Analysis of treatment response demonstrated that SOC-refractory patients suffered from a significant worsening of their INCAT score over time, characterizing them as clinically more impaired. Although a deterioration of the INCAT score within the first eight weeks after treatment onset is part of the definition of this status, the scores of SOC-refractory patients worsened beyond this interval, suggesting that an early and detailed evaluation of the treatment response and, consecutively, an adjustment of the therapy regime, is of importance for the course of disease. Associated factors with a SOC-refractory disease course were alcohol addiction and fatigue. Fatigue as a non-specific symptom in CIDP that has been described more frequently in recent years and has been associated with increased disability and poorer quality of life [36]. However, we were unable to identify distinct clinical factors or biomarkers that predict an unfavorable therapy outcome. Specifically, the therapy regimen, socio-economic data, disease progression, and diagnostic blood and cerebrospinal fluid values did not influence the therapy outcome in CIDP patients. This could be explained by the limited number of patients included in our study and the uneven distribution among centers. A center effect with sicker patients could also have an impact on the results.

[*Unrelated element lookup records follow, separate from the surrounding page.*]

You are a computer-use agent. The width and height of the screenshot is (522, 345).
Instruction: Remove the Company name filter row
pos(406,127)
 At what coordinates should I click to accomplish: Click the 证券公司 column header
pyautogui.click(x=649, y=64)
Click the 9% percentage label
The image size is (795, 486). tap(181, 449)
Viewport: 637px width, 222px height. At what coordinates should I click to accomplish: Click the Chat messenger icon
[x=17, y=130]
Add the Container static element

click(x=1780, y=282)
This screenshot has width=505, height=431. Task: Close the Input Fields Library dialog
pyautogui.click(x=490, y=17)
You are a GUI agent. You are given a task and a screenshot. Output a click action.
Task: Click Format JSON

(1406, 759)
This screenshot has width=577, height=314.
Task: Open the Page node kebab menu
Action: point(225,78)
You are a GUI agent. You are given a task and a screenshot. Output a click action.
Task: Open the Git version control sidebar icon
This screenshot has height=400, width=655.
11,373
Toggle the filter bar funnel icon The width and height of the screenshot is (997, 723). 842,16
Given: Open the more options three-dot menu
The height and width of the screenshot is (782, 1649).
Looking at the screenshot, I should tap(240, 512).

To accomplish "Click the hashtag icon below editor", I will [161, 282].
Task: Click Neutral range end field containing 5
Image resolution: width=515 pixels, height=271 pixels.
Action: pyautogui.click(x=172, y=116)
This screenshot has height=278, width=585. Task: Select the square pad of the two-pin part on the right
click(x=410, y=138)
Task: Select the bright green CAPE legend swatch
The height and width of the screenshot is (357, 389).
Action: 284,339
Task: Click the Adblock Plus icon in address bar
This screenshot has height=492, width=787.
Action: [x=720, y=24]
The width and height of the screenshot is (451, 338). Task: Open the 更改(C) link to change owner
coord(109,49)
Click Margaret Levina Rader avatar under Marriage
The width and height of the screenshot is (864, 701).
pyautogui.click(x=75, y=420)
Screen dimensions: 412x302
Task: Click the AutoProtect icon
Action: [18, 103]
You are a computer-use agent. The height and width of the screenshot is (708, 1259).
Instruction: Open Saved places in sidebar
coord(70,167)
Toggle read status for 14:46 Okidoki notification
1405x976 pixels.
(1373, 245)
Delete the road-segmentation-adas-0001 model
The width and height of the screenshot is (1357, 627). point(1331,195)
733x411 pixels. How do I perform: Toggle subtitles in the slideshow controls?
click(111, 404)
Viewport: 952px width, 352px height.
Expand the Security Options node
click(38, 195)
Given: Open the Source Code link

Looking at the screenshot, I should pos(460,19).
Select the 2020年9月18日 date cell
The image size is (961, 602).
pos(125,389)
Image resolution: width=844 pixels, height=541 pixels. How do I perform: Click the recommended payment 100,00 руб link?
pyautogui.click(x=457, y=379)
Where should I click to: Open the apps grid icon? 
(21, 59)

Of note, we extended our view and examined whether SOC-responder patients were able to maintain their status for 12 months or transitioned to a refractory status. Here, we found that regular monitoring of patients’ treatment response and early treatment changes in case of insufficient treatment response is crucial in clinical practice. Otherwise, a slow clinical deterioration during disease progression may remain unnoticed.

In summary, our research highlights the urgent need for advances in the understanding of CIDP, including its risk factors, pathophysiology and therapeutic approaches, and describes the current knowledge gaps that require further investigation and research. We focused on the clinical deterioration of CIDP patients by extending the definition of SOC-responder patients to sustained SOC-responders or transitioned SOC-refractory, respectively. Regular monitoring of treatment response should be integrated more frequently into clinical routine in order to allow treatment changes in time. Additionally, we could point out the importance of an early diagnosis and start of treatment to halt lasting disability favoring a hit hard and early treatment strategy. However, the complexity of clinical management of CIDP remains as the lack of reliable biomarkers capable of indicating clinical disease activity and identifying patients at risk of disease worsening continues to impede the integration of effective clinical practice. Hence, there is an urgent need for prospective clinical and molecular tools to advance the diagnosis and management of CIDP.